Life left in the Old Lady: Italian football needs a strong Juventus

Juventus, Italy's most decorated club, need to rediscover their power, writes Ian Hawkey.

Juventus have been in a state of flux for several seasons and they need to return to their best, for the sake of Italian football.
Powered by automated translation

It was not an especially happy weekend for Italian coaches of a certain vintage. Twenty-four hours before Carlo Ancelotti received news of his severance from Chelsea, Juventus informed Luigi Del Neri that he would not be taking charge of Serie A'smost-decorated club any longer.

Yesterday, Juve confirmed that Antonio Conte, a former captain and the coach who has just steered Siena back to the top flight, will take charge of the club next term.

Conte will be the ninth man in the job since Ancelotti lost his gig at Juventus, 10 years ago. That is an erratic sort of record, the sort of statistic for trigger-happy boardroom behaviour that, once upon a time, successful Juve directors used to mock Inter Milan for.

A neurotic pattern is emerging, too, in the way Juve lurch from manager to manager. Conte will be the third man in five years drawn from Juve playing staff during what was the club's last era of dominant success, the late 1990s, when they reached successive Champions League finals.
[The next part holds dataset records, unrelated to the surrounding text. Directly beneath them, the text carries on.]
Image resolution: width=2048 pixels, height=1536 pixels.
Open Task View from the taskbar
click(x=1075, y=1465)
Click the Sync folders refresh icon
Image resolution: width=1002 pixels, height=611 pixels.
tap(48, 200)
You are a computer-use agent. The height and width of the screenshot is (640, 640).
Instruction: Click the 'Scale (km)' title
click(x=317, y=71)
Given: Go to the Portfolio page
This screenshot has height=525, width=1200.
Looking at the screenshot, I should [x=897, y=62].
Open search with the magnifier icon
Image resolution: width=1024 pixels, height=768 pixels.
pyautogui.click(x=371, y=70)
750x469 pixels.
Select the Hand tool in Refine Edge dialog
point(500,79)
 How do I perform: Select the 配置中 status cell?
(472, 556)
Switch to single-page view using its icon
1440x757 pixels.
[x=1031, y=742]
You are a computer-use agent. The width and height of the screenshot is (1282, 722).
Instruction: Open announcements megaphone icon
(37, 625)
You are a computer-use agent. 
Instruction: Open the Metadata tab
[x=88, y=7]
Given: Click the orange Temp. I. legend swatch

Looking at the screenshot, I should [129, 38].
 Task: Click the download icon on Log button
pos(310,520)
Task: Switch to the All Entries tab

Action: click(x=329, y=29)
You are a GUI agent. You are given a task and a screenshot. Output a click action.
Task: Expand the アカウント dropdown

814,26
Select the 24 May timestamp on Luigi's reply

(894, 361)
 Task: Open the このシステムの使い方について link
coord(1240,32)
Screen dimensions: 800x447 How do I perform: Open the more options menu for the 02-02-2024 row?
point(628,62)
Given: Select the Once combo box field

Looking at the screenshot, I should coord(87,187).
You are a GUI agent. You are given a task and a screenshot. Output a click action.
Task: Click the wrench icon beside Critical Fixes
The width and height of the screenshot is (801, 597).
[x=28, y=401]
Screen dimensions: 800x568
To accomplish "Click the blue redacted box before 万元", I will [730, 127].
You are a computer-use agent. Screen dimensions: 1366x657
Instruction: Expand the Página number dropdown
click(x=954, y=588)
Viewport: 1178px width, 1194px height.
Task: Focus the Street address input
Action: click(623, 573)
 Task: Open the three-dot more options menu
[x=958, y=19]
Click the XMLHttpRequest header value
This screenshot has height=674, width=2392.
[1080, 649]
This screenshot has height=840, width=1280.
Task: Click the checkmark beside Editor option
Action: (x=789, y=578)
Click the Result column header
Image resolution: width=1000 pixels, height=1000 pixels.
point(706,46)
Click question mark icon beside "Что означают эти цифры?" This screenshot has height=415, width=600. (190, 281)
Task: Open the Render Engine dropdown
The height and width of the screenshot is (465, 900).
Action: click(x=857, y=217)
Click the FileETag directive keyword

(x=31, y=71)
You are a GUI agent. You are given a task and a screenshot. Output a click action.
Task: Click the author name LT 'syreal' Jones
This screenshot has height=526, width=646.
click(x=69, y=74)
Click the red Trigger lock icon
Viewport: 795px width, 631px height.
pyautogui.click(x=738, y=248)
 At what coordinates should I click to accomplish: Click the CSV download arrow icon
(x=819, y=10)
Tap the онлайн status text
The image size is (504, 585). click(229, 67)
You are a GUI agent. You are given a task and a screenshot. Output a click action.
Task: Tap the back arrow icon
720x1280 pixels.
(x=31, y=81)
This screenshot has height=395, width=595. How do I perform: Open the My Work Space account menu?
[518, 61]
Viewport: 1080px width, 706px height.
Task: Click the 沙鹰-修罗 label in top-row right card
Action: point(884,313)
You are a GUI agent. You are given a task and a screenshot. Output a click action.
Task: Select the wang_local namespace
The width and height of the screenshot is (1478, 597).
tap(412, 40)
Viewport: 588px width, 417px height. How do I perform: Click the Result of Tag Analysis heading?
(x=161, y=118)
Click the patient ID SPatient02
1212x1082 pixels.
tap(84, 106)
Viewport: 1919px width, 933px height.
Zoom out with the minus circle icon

Before Conte was Didier Deschamps, who as coach won promotion from Serie B - to where the club had been condemned after the 2006 calciopoli scandal - and then fell out with his executives over transfer policy.

Last season there was Ciro Ferrara, formerly a rugged centre-half behind the midfield beavers Deschamps and Conte. Ferrara the caretaker manager helped Juve qualify for European competition. As permanent head coach, that aim looked in jeopardy, so he was dismissed.

Del Neri's departure had the same motivation. In his last match in charge, Juve needed to win on Sunday to have any chance to qualify for next season's Europa League. They drew against Napoli.

But Del Neri already knew he would be leaving, just as the experienced Alberto Zaccheroni, who took over from Ferrara to finish the 2009/10 campaign, assumed quickly enough his role would be short-term. So it goes at Juve.

The "Old Lady" fluctuates in her tastes between younger men like Deschamps and Ferrara and then those who have been round the block, like Zac, or Claudio Ranieri, who succeeded Deschamps.

This institutional schizophrenia hardly fits with an organisation who like to promote their stability, an established identity and "style", as well as the long family tradition in the boardroom. Andrea Agnelli brought the surname behind the Fiat automobile empire back to the president's chair last summer; he is the grandson of a former president, the son of another, and the nephew of a third.

There are some mitigating circumstances but Juve need to stop feeling in a state of flux. And Italian football needs a strong Juve.

Serie A has much prestige to recover in European competitions, though AC Milan, champions for the first time in seven years, should approach the Champions League with greater gumption in 2011/12.

Inter Milan, without a scudetto for the first time in five summers, may well struggle and the journeys into the European Cup of Napoli and Udinese are unlikely to last into the later weeks of next April.

Game of the season
Milan 4, Udinese 4

In terms of edge-of-the-seat excitement, the January eight-goal thriller gets the prize. It featured four goals in the last 12 minutes, some dazzle from Udinese and some admirable spirit for the champions to be.

Team of the season

GK: Handanovic (Udinese)
RB: Lichtsteiner (Lazio)
CB: Silva (AC Milan)
CB: Benatia (Udinese)
LB: Balzaretti (Palermo)
CM: Ledesma (Lazio)
CM: Cossu (Cagliari)
CM: Hamsik (Napoli)
RW: Sanchez (Udinese)
CF: Ibrahimovic (AC Milan)
LW: Eto'o (Inter Milan)

Goal of the season

Edinson Cavani’s late winner for Napoli at home to Lecce. The Uruguayan scored plenty, but this showed off his range. He picked up the ball just inside the opposition half, beat three defenders, swaying right and left and unleashed a thunderbolt from some 25 yards.

Top scorers

Antonio Di Natale, Udinese 28
Edinson Cavani, Napoli 27
Samuel Eto'o, Inter Milan 21
Alessandro Matri, Cagliari/Juve 20
Marco Di Vaio, Bologna 19

Flops of the season

• Rafa Benitez: Lasted barely five months as Inter's coach. Was unable to inspire a set of players who, though tired, had collected a treble the season before.
• Juventus's new board: A new president, a new recruitment strategy and a new head coach. Gigi De Neri, were supposed to usher in a new era But Juventus were frail and inconsistent.
• Adriano: The Emperor made his umpteenth return to Serie A from his umpteenth recuperative spell in Brazil. But this comeback, with Roma, was empty of the kind of brilliance he once displayed.